BEGIN Data under study
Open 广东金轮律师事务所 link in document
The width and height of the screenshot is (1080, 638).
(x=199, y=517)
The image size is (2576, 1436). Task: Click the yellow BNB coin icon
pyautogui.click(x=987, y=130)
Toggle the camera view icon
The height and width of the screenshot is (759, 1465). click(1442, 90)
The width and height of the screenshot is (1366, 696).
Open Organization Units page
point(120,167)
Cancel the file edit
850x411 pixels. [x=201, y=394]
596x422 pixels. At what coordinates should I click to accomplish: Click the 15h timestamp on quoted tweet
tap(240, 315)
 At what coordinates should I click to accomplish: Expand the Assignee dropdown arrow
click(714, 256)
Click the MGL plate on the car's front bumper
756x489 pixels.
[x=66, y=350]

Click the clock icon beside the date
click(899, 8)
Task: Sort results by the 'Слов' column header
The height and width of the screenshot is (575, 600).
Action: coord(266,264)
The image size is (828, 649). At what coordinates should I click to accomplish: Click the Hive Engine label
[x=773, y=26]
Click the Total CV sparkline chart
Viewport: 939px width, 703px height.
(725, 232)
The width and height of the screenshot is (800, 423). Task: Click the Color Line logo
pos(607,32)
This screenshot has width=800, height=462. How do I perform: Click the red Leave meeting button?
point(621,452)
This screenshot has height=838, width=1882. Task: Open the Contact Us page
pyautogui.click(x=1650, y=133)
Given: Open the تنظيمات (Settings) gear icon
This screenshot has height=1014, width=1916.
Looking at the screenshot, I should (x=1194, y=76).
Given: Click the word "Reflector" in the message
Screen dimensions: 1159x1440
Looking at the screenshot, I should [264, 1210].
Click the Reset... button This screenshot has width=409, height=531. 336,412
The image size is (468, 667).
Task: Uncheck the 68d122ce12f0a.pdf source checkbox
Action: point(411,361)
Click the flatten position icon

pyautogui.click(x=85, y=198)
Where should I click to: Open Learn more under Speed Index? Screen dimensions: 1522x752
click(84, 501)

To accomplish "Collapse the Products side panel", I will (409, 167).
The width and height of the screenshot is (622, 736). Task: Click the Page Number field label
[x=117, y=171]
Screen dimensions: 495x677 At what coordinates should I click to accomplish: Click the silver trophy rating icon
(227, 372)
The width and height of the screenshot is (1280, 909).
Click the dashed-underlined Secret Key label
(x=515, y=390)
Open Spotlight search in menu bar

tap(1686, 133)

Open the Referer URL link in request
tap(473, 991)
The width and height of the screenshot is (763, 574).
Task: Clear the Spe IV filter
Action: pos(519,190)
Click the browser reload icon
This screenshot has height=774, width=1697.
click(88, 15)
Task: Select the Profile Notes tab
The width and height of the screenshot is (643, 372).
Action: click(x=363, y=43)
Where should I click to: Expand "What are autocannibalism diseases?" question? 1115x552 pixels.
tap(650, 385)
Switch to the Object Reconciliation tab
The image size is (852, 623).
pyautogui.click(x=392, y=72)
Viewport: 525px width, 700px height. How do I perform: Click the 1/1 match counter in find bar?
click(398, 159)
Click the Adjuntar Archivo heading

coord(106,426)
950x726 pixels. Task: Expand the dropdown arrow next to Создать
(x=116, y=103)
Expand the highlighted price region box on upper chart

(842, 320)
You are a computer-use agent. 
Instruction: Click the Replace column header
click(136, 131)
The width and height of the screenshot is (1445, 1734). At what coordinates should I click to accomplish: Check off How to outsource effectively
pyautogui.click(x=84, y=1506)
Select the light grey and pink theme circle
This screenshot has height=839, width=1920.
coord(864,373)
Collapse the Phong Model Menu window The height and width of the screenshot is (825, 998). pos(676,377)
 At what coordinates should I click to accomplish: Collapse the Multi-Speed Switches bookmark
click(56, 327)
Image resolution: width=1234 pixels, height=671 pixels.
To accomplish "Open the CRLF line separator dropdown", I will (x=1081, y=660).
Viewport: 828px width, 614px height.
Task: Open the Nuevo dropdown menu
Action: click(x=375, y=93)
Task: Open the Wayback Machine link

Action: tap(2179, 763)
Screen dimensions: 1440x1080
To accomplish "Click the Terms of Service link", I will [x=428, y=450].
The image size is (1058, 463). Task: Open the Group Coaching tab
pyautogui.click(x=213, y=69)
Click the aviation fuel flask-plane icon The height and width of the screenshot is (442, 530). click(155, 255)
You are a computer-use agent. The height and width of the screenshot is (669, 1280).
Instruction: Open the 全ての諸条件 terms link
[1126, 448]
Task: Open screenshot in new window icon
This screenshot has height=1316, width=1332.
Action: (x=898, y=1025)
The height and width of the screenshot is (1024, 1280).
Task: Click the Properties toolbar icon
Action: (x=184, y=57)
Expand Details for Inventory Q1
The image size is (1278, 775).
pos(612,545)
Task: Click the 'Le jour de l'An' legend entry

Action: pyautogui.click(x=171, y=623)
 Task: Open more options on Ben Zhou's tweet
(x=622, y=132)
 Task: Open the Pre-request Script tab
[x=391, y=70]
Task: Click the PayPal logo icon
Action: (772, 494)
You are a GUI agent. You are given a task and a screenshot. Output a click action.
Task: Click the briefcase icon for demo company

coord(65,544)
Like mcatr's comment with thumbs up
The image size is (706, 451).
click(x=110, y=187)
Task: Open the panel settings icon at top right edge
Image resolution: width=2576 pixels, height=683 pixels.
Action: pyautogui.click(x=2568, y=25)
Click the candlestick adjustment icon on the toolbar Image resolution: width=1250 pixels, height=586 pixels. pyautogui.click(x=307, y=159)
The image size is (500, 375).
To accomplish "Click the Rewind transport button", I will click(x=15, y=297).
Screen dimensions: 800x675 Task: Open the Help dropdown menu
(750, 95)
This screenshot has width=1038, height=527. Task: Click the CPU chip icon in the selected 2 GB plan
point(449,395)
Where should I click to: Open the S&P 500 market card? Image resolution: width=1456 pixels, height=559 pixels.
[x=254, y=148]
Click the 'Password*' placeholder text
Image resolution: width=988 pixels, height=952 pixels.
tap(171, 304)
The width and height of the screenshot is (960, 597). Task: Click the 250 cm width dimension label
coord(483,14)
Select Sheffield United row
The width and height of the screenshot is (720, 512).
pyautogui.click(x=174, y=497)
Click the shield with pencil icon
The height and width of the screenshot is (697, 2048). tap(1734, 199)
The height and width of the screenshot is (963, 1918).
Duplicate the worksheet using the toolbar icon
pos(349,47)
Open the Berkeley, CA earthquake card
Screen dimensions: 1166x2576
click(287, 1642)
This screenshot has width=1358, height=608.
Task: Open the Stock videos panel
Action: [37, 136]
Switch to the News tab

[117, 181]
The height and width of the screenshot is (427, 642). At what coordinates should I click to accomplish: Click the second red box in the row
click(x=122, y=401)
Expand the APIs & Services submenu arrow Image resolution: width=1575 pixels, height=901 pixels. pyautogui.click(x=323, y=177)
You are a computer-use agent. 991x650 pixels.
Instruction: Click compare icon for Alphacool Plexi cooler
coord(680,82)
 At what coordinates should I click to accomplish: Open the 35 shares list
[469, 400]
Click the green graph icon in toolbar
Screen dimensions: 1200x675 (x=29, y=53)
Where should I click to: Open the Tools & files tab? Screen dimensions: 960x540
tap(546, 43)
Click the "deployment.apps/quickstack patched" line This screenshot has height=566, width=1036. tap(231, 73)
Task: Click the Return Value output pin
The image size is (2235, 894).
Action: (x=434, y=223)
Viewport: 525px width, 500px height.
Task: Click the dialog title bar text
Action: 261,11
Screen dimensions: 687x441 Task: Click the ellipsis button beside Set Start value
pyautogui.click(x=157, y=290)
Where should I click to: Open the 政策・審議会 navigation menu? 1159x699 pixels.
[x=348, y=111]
END Data under study
__Prompt__: Keep only the lines from the one containing "width=1036. tap(231, 73)" through the final line of the records, and transcribe them exactly.

__Response area__:
Click the "deployment.apps/quickstack patched" line This screenshot has height=566, width=1036. tap(231, 73)
Task: Click the Return Value output pin
The image size is (2235, 894).
Action: (x=434, y=223)
Viewport: 525px width, 500px height.
Task: Click the dialog title bar text
Action: 261,11
Screen dimensions: 687x441 Task: Click the ellipsis button beside Set Start value
pyautogui.click(x=157, y=290)
Where should I click to: Open the 政策・審議会 navigation menu? 1159x699 pixels.
[x=348, y=111]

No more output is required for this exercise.